Mercedes Lackey: A Scandal In Battersea

•December 12, 2017 • 1 Comment

51ktrwmAr+L._SX333_BO1,204,203,200_A Scandal In Battersea (Elemental Masters #12)
by Mercedes Lackey
(fantasy, alternate history)

This was a very fast read for me, due in part to the fact that it was such a predictable novel I found myself skimming bits of it. I find that really sad, because I used to love this series and now it’s all cookie-cutter perfect. Spoiler-not-spoiler alert: the good guys win, the bad guys get what’s coming to them, and no one is even majorly hurt. I have lost interest in this series, and no longer care what happens in them, because I am convinced that nothing even remotely bad can happen to the main characters. (For the record, that wasn’t always the case. In the first few books of this series, there was a definite threat that something bad would happen. Even though these are fairy tale re-tellings, I believed that they were in danger. And sometimes they had to sacrifice something in order to get their Happily Ever After.)

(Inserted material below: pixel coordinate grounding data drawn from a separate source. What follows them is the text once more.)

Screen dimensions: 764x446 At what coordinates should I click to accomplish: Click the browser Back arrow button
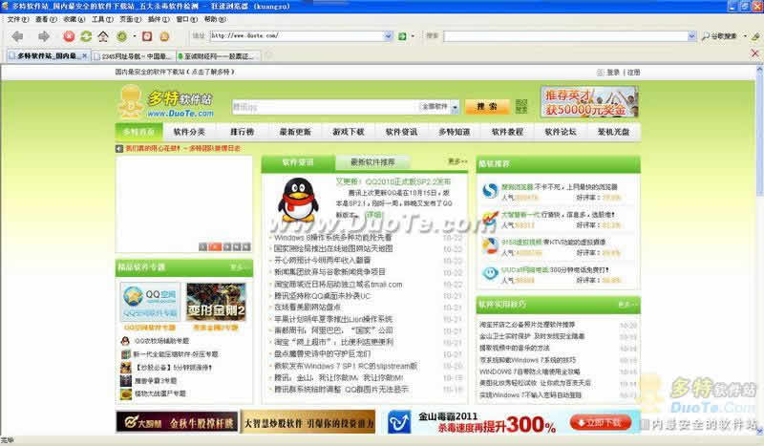tap(18, 36)
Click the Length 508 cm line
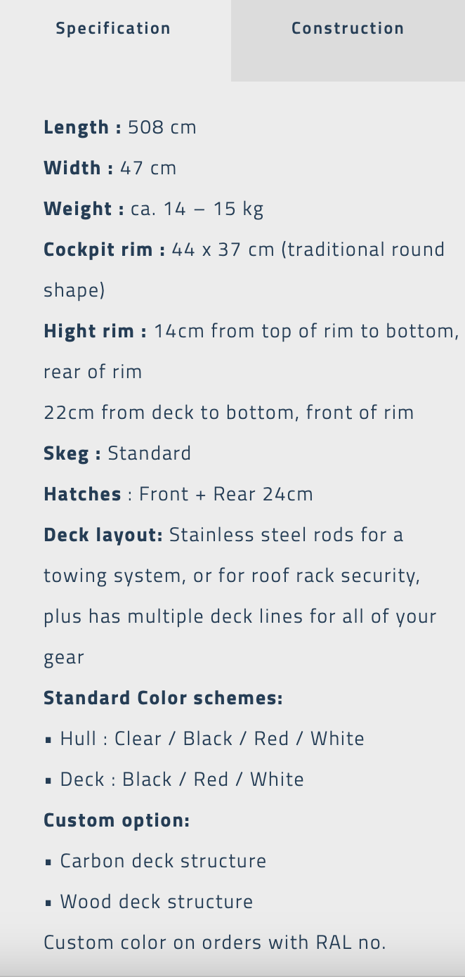Viewport: 465px width, 977px height. pyautogui.click(x=120, y=127)
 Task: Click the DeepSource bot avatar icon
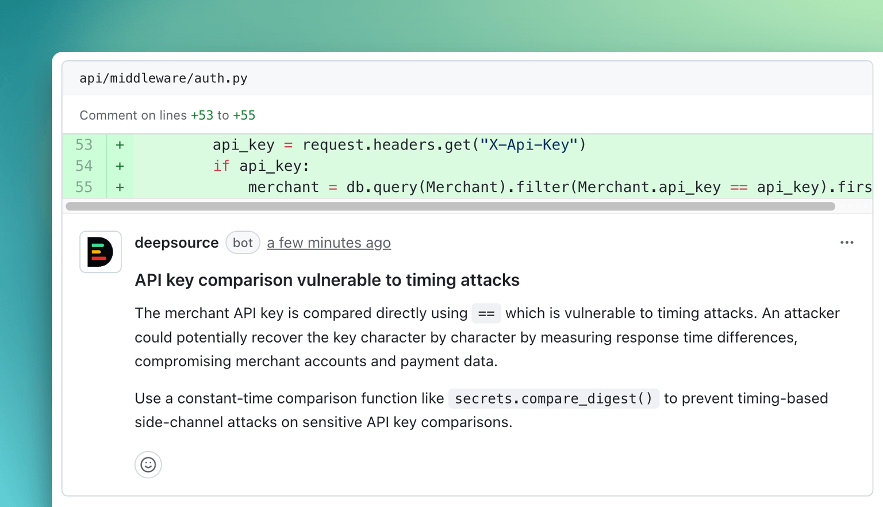pos(100,252)
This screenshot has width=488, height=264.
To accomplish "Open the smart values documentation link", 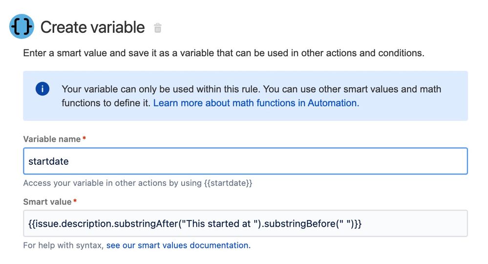I will tap(178, 245).
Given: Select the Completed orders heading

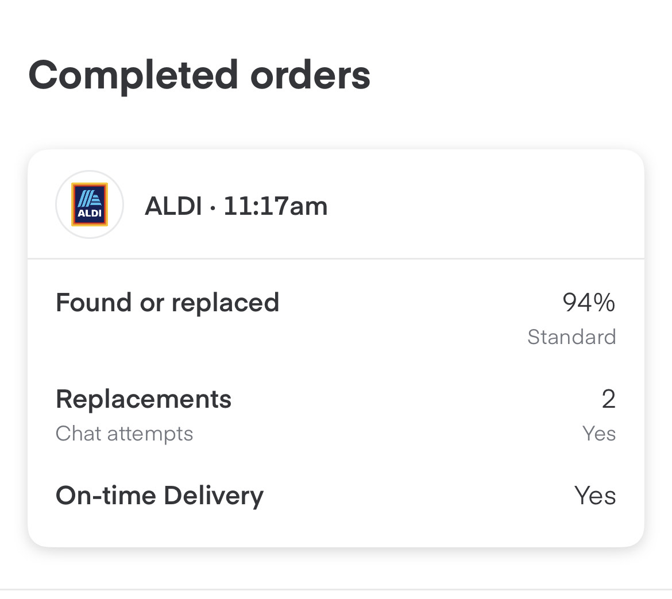Looking at the screenshot, I should 199,76.
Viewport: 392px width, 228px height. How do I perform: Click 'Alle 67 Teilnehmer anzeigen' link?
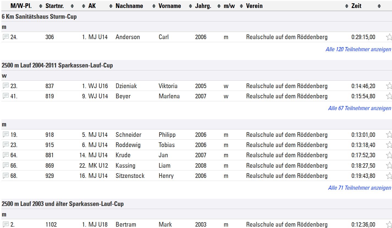click(x=359, y=108)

Also, the probably MOST ANNOYING THING EVER in this series (and most of Lackey’s other work past a certain point) is the use of written accents so thick I have to translate them. I mean, really? Is this actually necessary? Part of Lackey’s charm has always been her ability to draw the readers in and keep them wrapped up in the story. If we’re stopping every few paragraphs to unravel a bit of dialogue, we ARE NO LONGER WRAPPED UP IN THE STORY. It was very jarring, and very annoying.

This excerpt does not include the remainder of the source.